The Porsche’s interior hasn’t been neglected either and was fitted with a set of 993 “hardback” sport seats painted to match the exterior color. Autos International provided new carpeting as well as new black leather where appropriate. The center console was painted to match the exterior color and a three-spoke, Alcantara-wrapped steering wheel from a 996 GT2 was installed.
The twin-turbo, 3.6-liter flat-6 in the tail fire to life with a hollow whir backed up by a muted but deep timbre spilling from the exhaust. Balancing the heavy clutch with the extremely revvy engine (thanks to the light flywheel) takes some practice. Once we’re underway though, the 6-speed gearbox feels terrific, with relatively short throws and a light but positive action as we snick through the gears.

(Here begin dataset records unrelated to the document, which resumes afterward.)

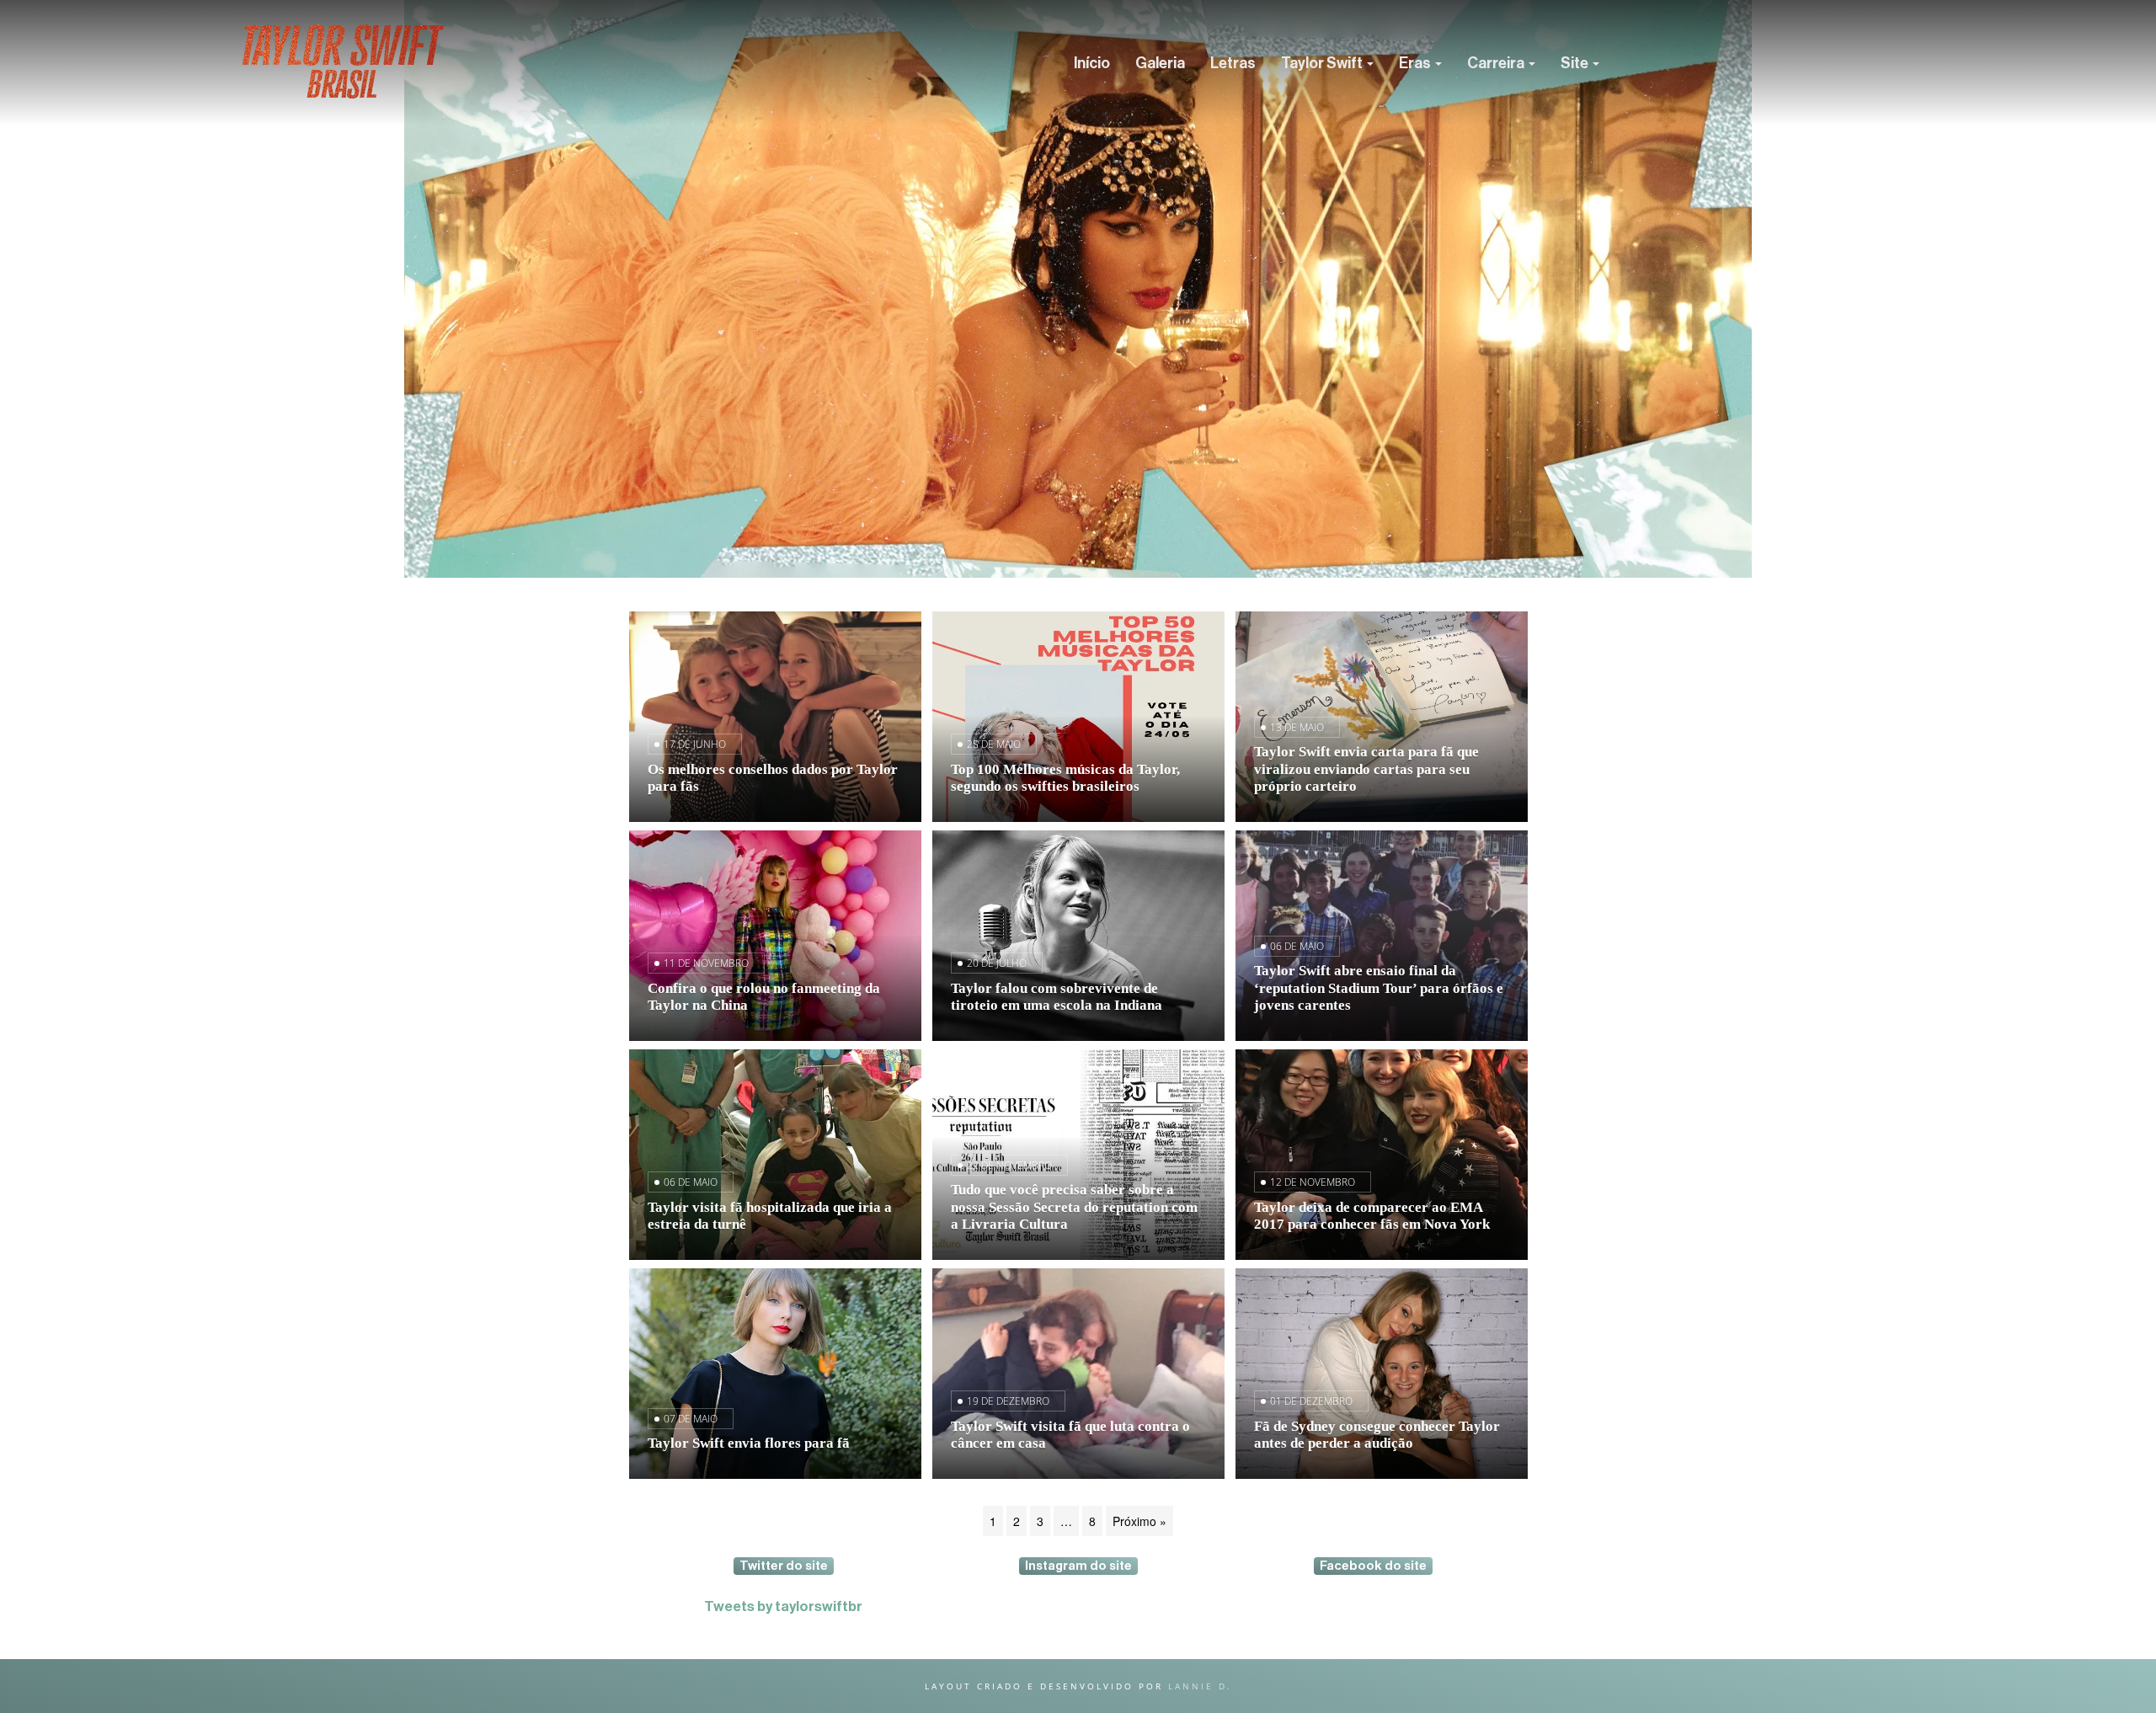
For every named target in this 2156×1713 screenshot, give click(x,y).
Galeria (1160, 63)
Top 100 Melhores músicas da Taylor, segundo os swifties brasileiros (1065, 777)
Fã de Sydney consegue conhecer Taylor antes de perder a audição (1377, 1434)
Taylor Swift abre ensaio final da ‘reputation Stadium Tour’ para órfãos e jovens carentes (1378, 987)
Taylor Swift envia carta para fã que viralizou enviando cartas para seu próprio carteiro (1366, 768)
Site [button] (1576, 63)
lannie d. (1200, 1686)
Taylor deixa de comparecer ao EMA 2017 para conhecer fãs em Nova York (1372, 1215)
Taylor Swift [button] (1323, 63)
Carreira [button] (1497, 63)
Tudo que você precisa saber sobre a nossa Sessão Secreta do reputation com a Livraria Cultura (1074, 1206)
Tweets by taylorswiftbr (783, 1606)
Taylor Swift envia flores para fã (749, 1443)
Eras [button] (1416, 63)
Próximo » (1139, 1521)
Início (1092, 63)
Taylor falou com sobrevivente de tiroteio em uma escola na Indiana (1056, 996)
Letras (1233, 63)
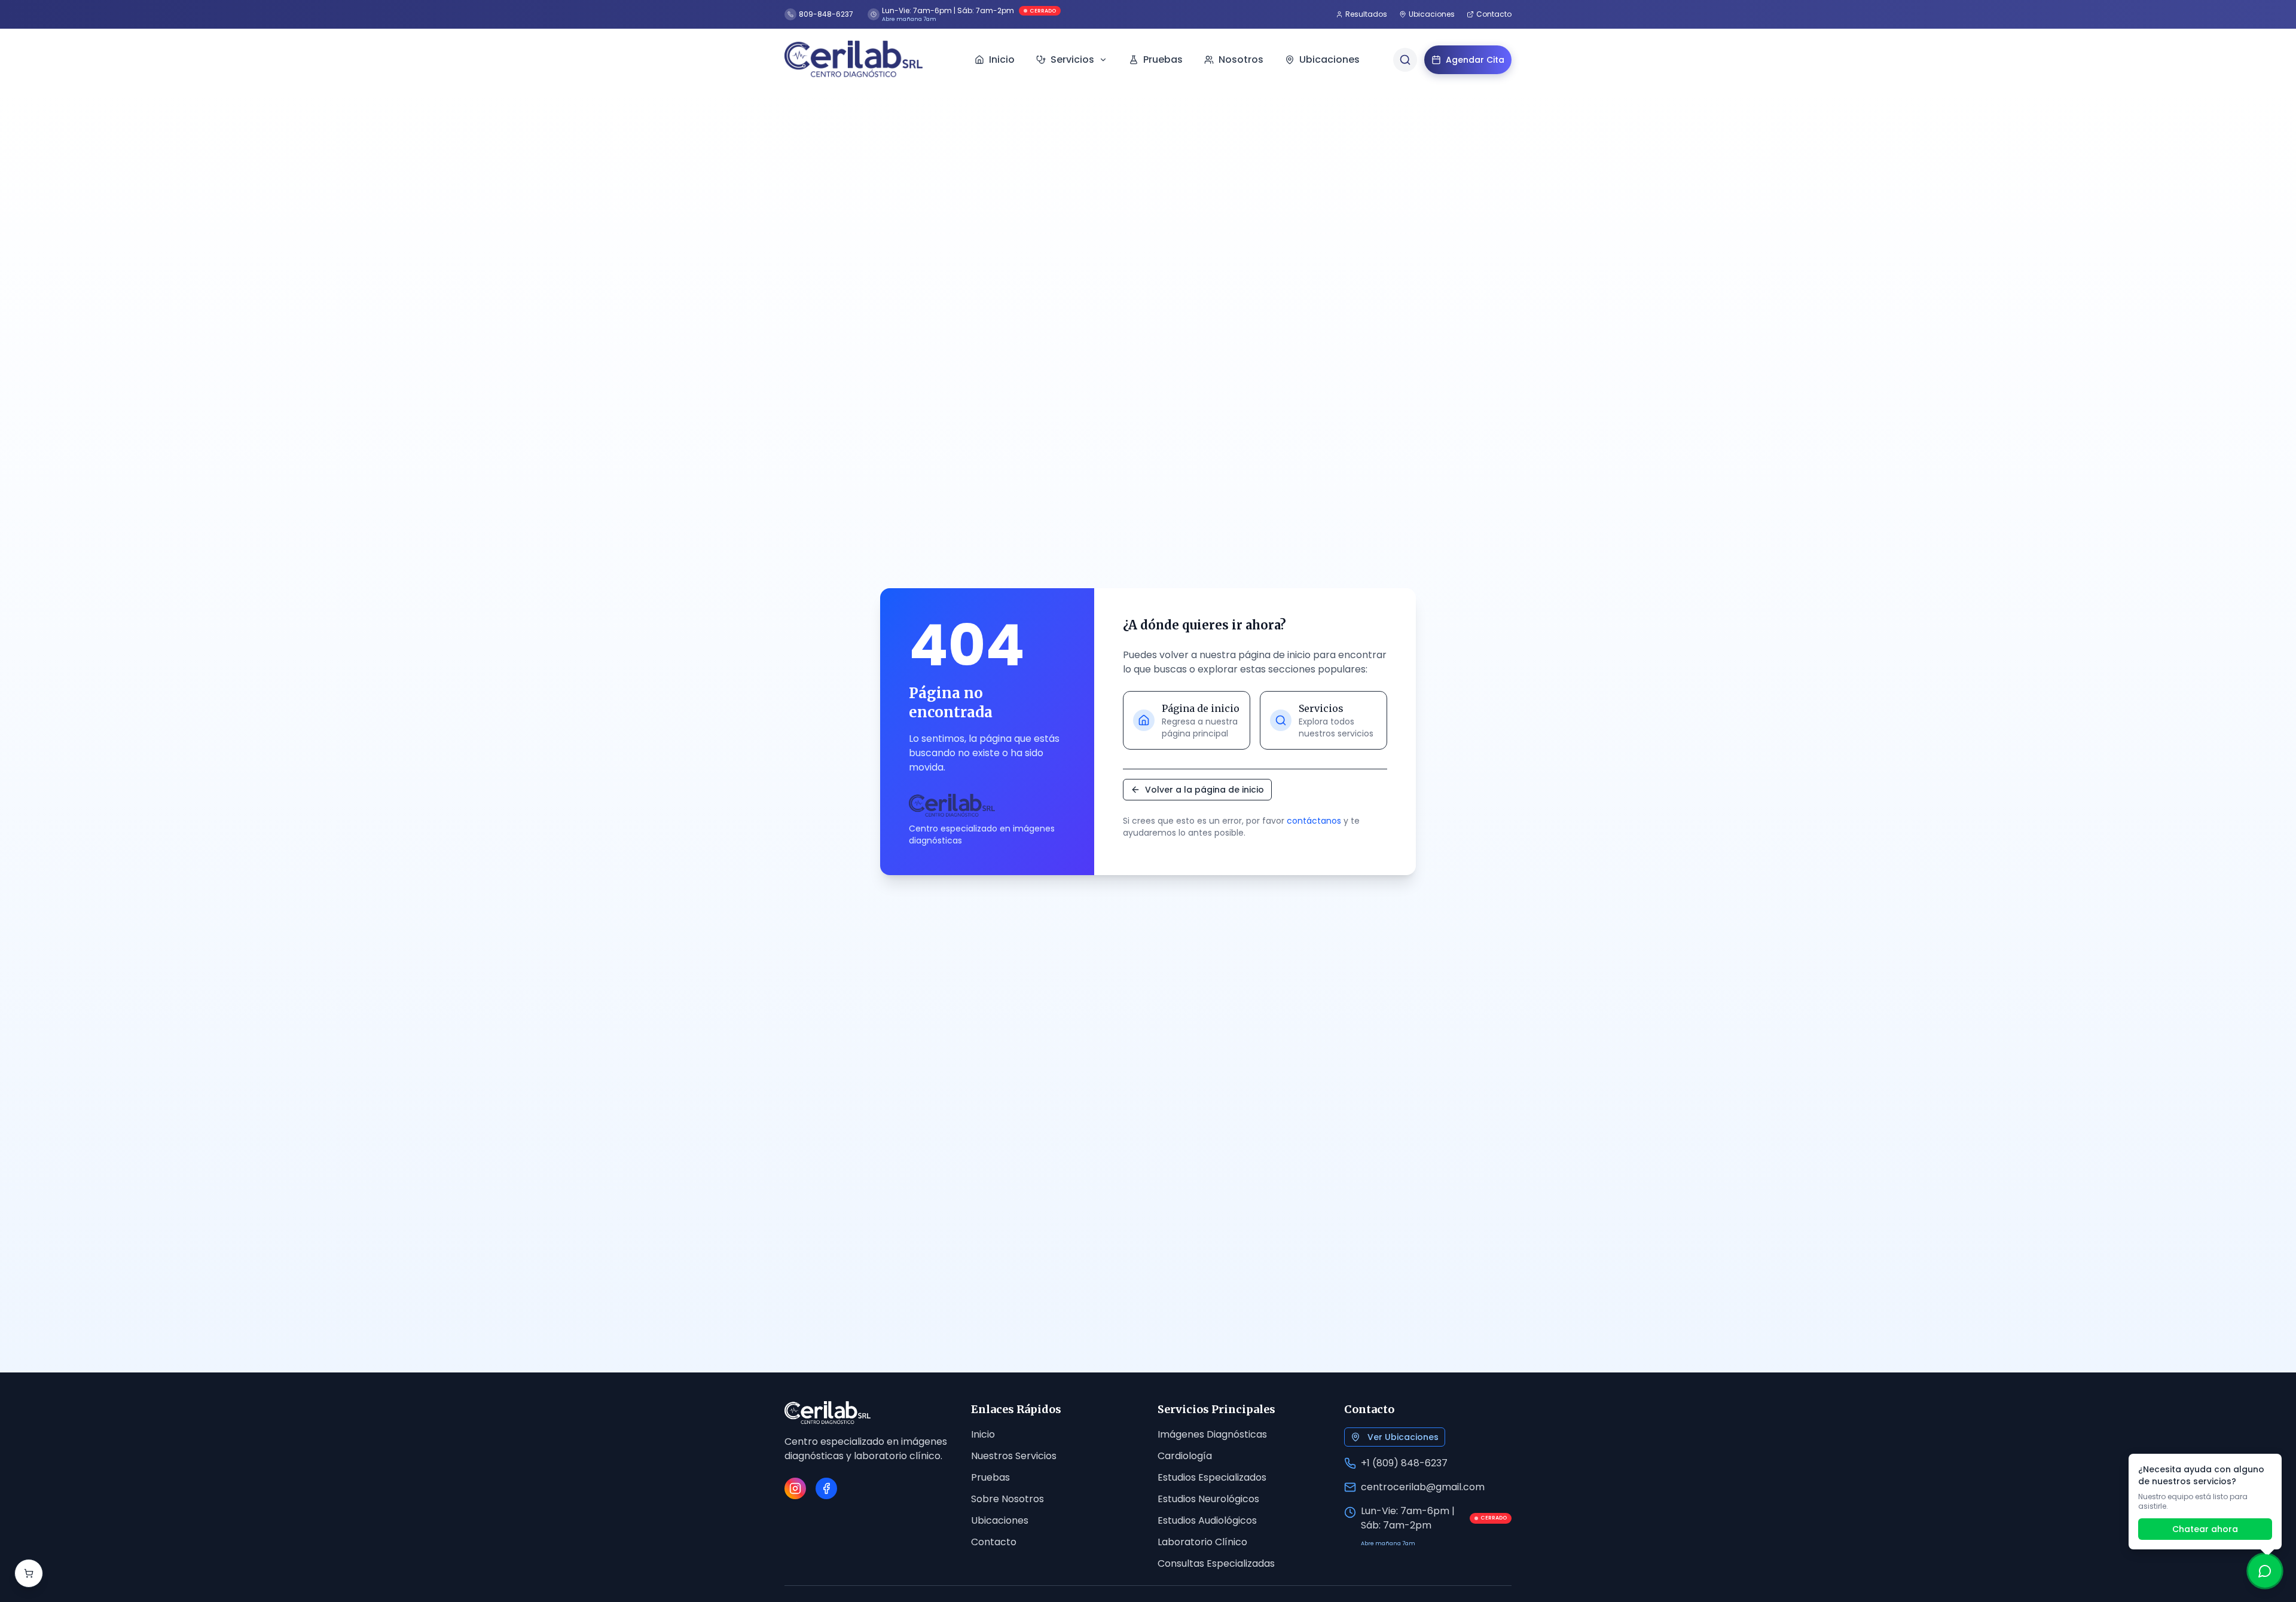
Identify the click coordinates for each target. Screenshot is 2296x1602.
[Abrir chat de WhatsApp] (2265, 1571)
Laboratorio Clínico (1202, 1542)
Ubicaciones (999, 1520)
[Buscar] (1405, 60)
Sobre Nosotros (1007, 1499)
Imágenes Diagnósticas (1212, 1434)
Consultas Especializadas (1216, 1563)
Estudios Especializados (1212, 1477)
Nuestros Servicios (1014, 1456)
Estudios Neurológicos (1208, 1499)
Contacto (993, 1542)
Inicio (983, 1434)
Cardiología (1185, 1456)
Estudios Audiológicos (1207, 1520)
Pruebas (990, 1477)
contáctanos (1314, 821)
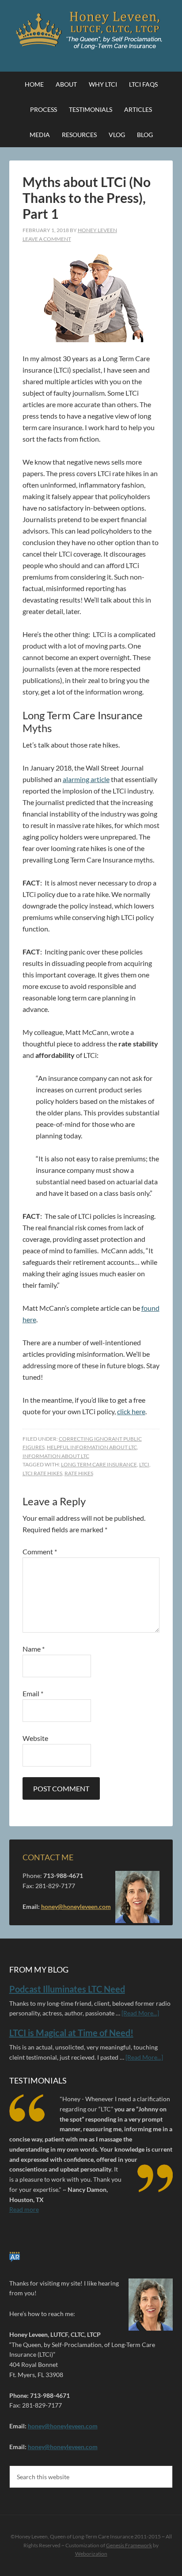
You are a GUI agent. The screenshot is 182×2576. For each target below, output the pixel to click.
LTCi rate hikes (42, 1473)
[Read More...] (140, 2013)
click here (131, 1411)
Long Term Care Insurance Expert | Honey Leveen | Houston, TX (91, 31)
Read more (24, 2209)
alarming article (86, 779)
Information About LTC (56, 1456)
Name (34, 1649)
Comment (40, 1551)
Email (33, 1693)
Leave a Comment (47, 239)
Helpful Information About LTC (92, 1447)
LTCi (144, 1464)
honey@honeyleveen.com (76, 1906)
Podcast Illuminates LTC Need (67, 1988)
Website (35, 1738)
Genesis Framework (129, 2545)
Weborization (91, 2553)
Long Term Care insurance (99, 1464)
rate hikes (78, 1473)
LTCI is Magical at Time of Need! (71, 2032)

In a straight line the Porsche is way faster than it was when it left the factory, lunging down the road as RPMs quickly rise. Above 4,000 the turbos are on full boost and the acceleration is pushing me firmly back in the seat. Adding to the excitement is an exhaust that pops and bangs fantastically when we lift off the throttle for an upcoming turn. In typical 993 fashion, the front end feels light and responsive, the wheel moving back and forth as the chassis encounters dips and ruts in the road. The all-wheel-drive, stiff coilovers and sticky tires all combine to give the car plenty of grip around corners, as well as a nice, tight responsiveness as I thread through a series of corners. The chassis isn’t as sharp as a something like a 996 Turbo, particularly in the convertible form that this one is in, but that doesn’t diminish the fun that this car offers. It also feels very compact, especially when you consider how large the latest 991 has become. In our view, this is just about the perfect way to modify a convertible 993. It’s fun to drive, beautiful to look at and- perhaps most importantly- extremely unusual.